From my $work computer:

    $ uname -a
    OpenBSD XXXXX 6.9 GENERIC.MP#3 amd64


    $top
    load averages:  0.83,  0.62,  0.44                                                                                                                                                            
    94 processes: 93 idle, 1 on processor                                                                                                                                                                       
    CPU00 states:  0.5% user,  0.0% nice,  0.2% sys,  0.3% spin,  0.6% intr, 98.4% idle
    CPU02 states:  6.5% user,  0.0% nice,  1.9% sys,  0.4% spin,  0.0% intr, 91.1% idle
    CPU04 states:  4.9% user,  0.0% nice,  1.6% sys,  0.3% spin,  0.0% intr, 93.1% idle
    CPU06 states:  4.0% user,  0.0% nice,  1.1% sys,  0.3% spin,  0.0% intr, 94.6% idle
    CPU08 states:  1.4% user,  0.0% nice,  0.6% sys,  0.2% spin,  0.0% intr, 97.8% idle
    CPU10 states:  1.4% user,  0.0% nice,  0.5% sys,  0.2% spin,  0.0% intr, 98.0% idle
    CPU12 states:  0.6% user,  0.0% nice,  0.3% sys,  0.1% spin,  0.0% intr, 99.0% idle
    CPU14 states:  0.7% user,  0.0% nice,  0.3% sys,  0.1% spin,  0.0% intr, 98.8% idle
    Memory: Real: 3292M/5988M act/tot Free: 9109M Cache: 1692M Swap: 0K/15G


The person you're responding to was asking about network performance. I imagine specifically regarding pf (packet filter, the firewall component).

To the grandparent: PF is still single threaded. If you had performance issues with that before you may still have them, but CPU improvements over time may have negated that impact. It's worth trying it out again.


Building a OpenBSD router has always been one of those projects in the back of my head but just never had the time. I plan on upgrading my home network in the next year and am considering MikroTik / RouterOS or a Ubiquity router. Anyone have experience with any of those and a custom OpenBSD build? What would be the advantage of going OpenBSD and is it worth it for your setup?
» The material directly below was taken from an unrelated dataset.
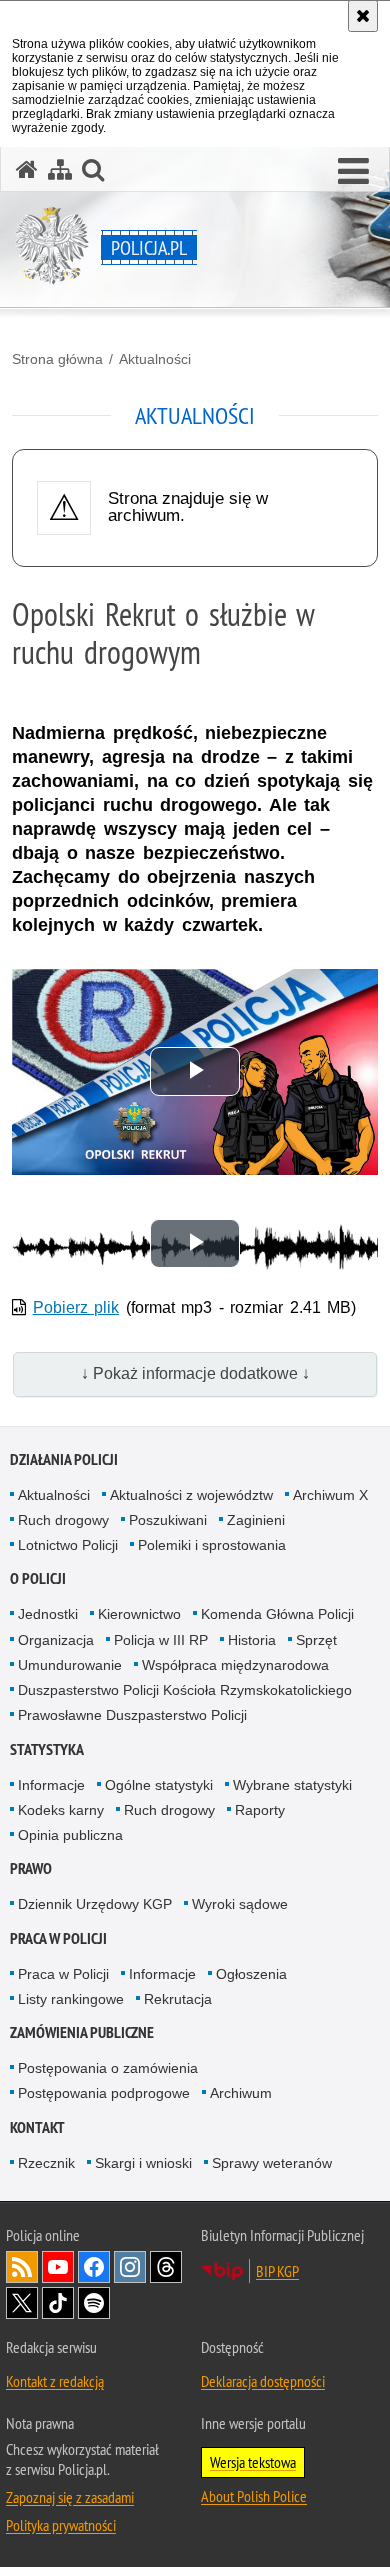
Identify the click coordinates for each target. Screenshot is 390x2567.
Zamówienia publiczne (82, 2032)
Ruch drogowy (63, 1520)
Are there any open-source, "next-generation" firewalls, running on OpenBSD?

SD-WAN, DLP, Application-aware filtering, etc


This is an interesting question.

One would think, since OpenBSD is BSD licensed, it would be more likely to have vendorized forks available on the marketplace. Companies being obliged to share their code is allegedly a disadvantage of GPL-licenced Linux. But with OpenBSD, there are no prominent commercial forks. The one "active" OpenBSD fork today is HyperbolaBSD, and it hasn't made a single release yet after 2 years. Previous attempts at OpenBSD forks have failed (Bitrig, ÆrieBSD). Somehow, OpenBSD appears to be less fork-able than other BSDs.

Why does the OpenBSD project subvert our expectations of a BSD-licenced OS?

I'm asking as someone who had a positive experience setting up an OpenBSD router and VPN, but not much beyond that.


Maybe because the founder and team is known for zero tolerance toward BS, gives a shit about percieved 'needs' of shitty 'bizniz', and drama.


What is a "vendorized fork" ?

There are companies that build commercial (virtual) firewall appliances based on OpenBSD. But they do not publish an open source, BSD-licensed, operating system.


FreeBSD underpins a fair number of commercial producers. Junos from Juniper perhaps being the most famous.

https://en.m.wikipedia.org/wiki/List_of_products_based_on_Fr...


I don't know of any big ones that are still going. OPNSense runs on HardenedBSD (a FreeBSD fork) and is excellent. FreeBSD and/or NetBSD is/was used by Juniper, Sandvine, Dell (Force10).

I think the main blocker for OpenBSD in the commercial market is the inability to load binary blob drivers without maintaining a custom kernel.


Next release of OPNSense will be rebased on 'stock' FreeBSD. The current release is the last to be based on HardenedBSD.